Secondly, deductions aren't free. As you know, but for the benefit of Bob who likely does not. S-Corp and LLC income flows through to the personal tax return of the business owner and is taxed at the personal rate. Meaning any profit to the business automatically accrues to the business owner.
What is the benefit of a higher business expense? You lower the pass through income you have reported on Schedule C of your 1040. If you're in a 35% tax bracket you're saving 35 cents on the dollar.
If you spend $10,000 going to the bahamas (and as you know, travel expenses are really looked over by the IRS), you reduce your business income by $10,000, woohoo.... that money isn't free, you SPENT money, that would have gone in your pocket, and the IRS rebated you 35% of it, not something to celebrate. You still took an income hit. Had you not spent that money you would have had an additional $10,000 in income, had to pay the IRS 3500, and would have $6500 in your pocket.

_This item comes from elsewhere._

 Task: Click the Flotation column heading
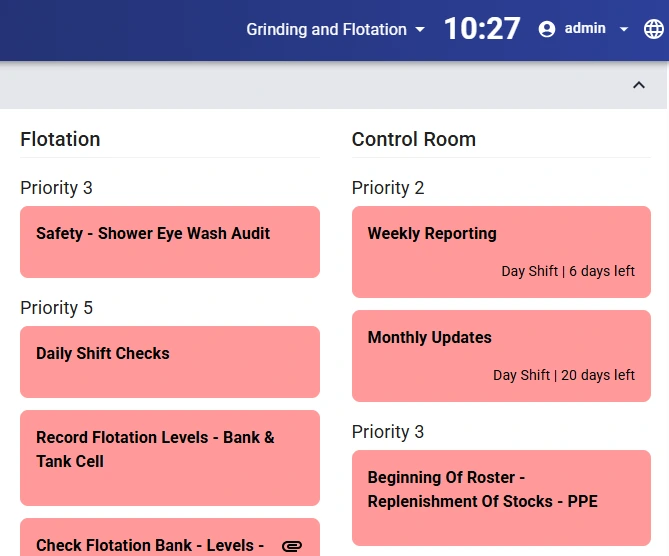[60, 139]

Personally I'm a fucking miser with my business expenses because every dime the business spends comes out of my pocket.
Bobmuhthol
04-12-2013, 04:02 PM
If you spend $10,000 going to the bahamas (and as you know, travel expenses are really looked over by the IRS), you reduce your business income by $10,000, woohoo.... that money isn't free, you SPENT money, that would have gone in your pocket, and the IRS rebated you 35% of it, not something to celebrate. You still took an income hit.Is this seriously your argument? What happens when a teacher spends $10,000 going to the Bahamas? It costs them $10,000, not $6,500.

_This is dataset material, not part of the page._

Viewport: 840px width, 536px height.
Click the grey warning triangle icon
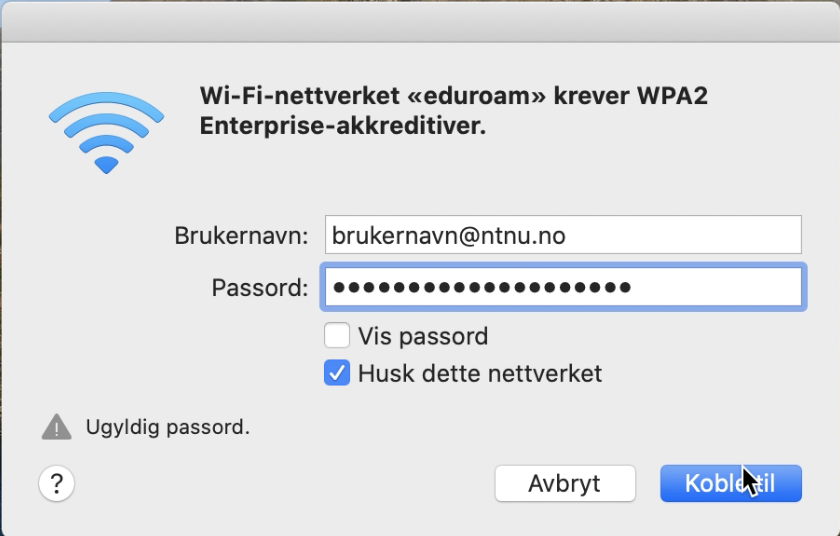point(57,427)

Again, it's still cute that you say shit about all the things I "don't know," like taxes and organizational structures. Never heard of any of that stuff in 5 years of business school.
Those poor maligned doctors. So persecuted.

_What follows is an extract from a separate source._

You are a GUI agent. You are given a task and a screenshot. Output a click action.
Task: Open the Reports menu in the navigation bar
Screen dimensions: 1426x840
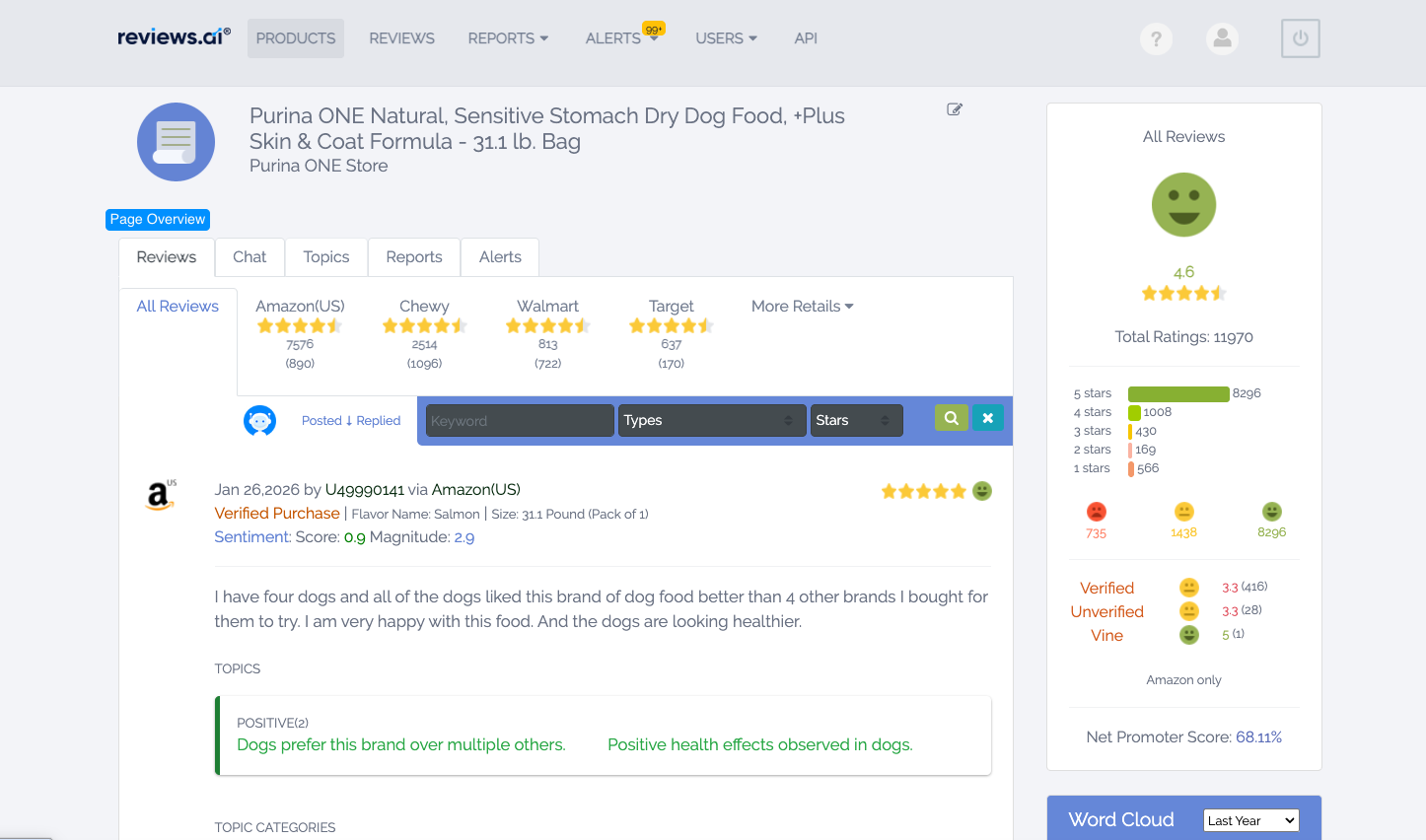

I hear this shit from lawyers all the time and it is just so much privileged BS. You know what? You wanted to go to medical school/law school. You did it maybe for altruistic reasons and maybe with financial considerations in mind, but you also did it mindfully with full knowledge that you would be in school for a long time and that your decision to pursue private education (vs. public) would put you deeper in the debt hole. So stop fucking complaining about it; that $200k/year salary must be so staggeringly difficult to handle.
I understand the arguments here about additional time and education and cost of education. I just think it's a bunch of privileged people crying into their Blue Mountain coffee. Teachers spend four years in school, maybe six if they get a Masters. And for that they are rewarded by going into jobs where they are accused of sucking the public teat for their entire careers, accused of being incompetent, accused of being overpaid (which: LOL), accused of working "only" nine months per year, and their wages are capped by the state. And crb's quoted doctor is giving them a hard time because they have a pension? Just ... give me a break.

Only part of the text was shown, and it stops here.